- Document extract
************
Calton v. Wright et al
Filing
14
ORDER ADOPTING 10 Report and Recommendations. Plaintiff Allen Caltons applications for leave to proceed IFP are hereby DENIED and this civil action is hereby DISMISSED with prejudice as to the refiling of another IFP lawsuit raising the same claims as herein presented, but without prejudice to the refiling of this lawsuit without seeking IFP status and upon payment of the statutory $350.00 filing fee. Should the Plaintiff pay the full filing fee within 15 days after the date of entry of f inal judgment in this case, he shall be allowed to proceed in the lawsuit as though the full fee had been paid from the outset. Any and all motions which may be pending in this action are hereby DENIED. Signed by Judge Leonard Davis on 08/01/12. cc:attys 8-01-12(mll, )
IN THE UNITED STATES DISTRICT COURT
FOR THE EASTERN DISTRICT OF TEXAS
TYLER DIVISION
ALLEN F. CALTON #1123880
§
v.
§
DR. GARY WRIGHT, ET AL.
************
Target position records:
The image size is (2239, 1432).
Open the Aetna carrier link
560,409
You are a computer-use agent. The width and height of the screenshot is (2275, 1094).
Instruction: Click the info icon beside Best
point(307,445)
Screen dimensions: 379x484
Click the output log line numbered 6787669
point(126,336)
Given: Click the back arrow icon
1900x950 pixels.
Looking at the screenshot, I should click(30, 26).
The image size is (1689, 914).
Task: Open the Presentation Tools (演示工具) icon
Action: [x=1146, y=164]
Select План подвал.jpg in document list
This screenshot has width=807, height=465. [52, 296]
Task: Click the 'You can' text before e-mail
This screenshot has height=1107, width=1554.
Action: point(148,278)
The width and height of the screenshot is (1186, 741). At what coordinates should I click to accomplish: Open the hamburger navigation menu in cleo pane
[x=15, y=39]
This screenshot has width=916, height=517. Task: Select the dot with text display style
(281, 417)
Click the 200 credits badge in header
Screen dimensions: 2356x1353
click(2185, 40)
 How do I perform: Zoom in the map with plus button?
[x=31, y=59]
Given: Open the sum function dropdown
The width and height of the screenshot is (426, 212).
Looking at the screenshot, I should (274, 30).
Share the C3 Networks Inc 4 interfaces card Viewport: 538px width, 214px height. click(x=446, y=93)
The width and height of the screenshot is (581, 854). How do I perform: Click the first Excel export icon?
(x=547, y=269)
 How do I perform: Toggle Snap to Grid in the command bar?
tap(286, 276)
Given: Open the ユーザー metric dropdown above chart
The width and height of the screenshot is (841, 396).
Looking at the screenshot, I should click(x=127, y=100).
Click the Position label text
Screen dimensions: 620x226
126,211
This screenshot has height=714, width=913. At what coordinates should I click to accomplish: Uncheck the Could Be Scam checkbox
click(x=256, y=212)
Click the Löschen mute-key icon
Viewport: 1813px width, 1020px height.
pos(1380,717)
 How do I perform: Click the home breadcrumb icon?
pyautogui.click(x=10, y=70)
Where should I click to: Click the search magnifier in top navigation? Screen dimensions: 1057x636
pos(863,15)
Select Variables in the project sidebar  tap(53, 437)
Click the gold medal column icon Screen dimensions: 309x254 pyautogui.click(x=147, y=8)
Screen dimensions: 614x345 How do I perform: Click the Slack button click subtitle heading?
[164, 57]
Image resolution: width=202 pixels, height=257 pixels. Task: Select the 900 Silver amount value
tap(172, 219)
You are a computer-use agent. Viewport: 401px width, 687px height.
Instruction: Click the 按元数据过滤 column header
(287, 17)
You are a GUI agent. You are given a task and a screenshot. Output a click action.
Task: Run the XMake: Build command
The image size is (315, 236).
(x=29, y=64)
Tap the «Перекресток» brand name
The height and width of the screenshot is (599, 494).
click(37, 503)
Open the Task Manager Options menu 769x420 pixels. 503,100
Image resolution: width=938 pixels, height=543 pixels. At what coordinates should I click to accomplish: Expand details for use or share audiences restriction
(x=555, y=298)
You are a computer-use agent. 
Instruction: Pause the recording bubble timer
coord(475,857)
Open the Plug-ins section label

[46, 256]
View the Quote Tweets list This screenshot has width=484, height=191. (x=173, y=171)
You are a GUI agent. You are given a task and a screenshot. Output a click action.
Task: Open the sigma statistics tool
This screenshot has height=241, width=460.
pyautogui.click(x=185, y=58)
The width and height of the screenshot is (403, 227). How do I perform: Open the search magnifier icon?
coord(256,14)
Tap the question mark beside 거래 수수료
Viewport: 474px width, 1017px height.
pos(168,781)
************
- Tasks for this exercise
1. In two sentences, summarize the court order in Calton v. Wright.
2. According to the court order in Calton v. Wright, which judge signed it, and on what date?
3. Pick up the court order in Calton v. Wright right after its final line and keep writing.

- Written responses
1. The court adopted the report and recommendations, denied Allen Calton's applications to proceed IFP, and dismissed the action with prejudice as to refiling another IFP lawsuit on the same claims, but without prejudice to refiling without IFP status upon payment of the $350.00 filing fee. If he pays the full fee within 15 days after entry of final judgment, he may proceed as though it had been paid from the outset, and all pending motions were denied.

2. Judge Leonard Davis signed it on 08/01/12.

3.
§
CIVIL ACTION NO. 6:12cv344
MEMORANDUM ADOPTING REPORT AND RECOMMENDATION
OF THE UNITED STATES MAGISTRATE JUDGE
AND ENTERING FINAL JUDGMENT
The Plaintiff Allen Calton, proceeding pro se, filed this civil rights lawsuit under 42
U.S.C. §1983 complaining of alleged violations of his constitutional rights. This Court ordered that
the case be referred to the United States Magistrate Judge pursuant to 28 U.S.C. §636(b)(1) and (3)
and the Amended Order for the Adoption of Local Rules for the Assignment of Duties to United
States Magistrate Judges.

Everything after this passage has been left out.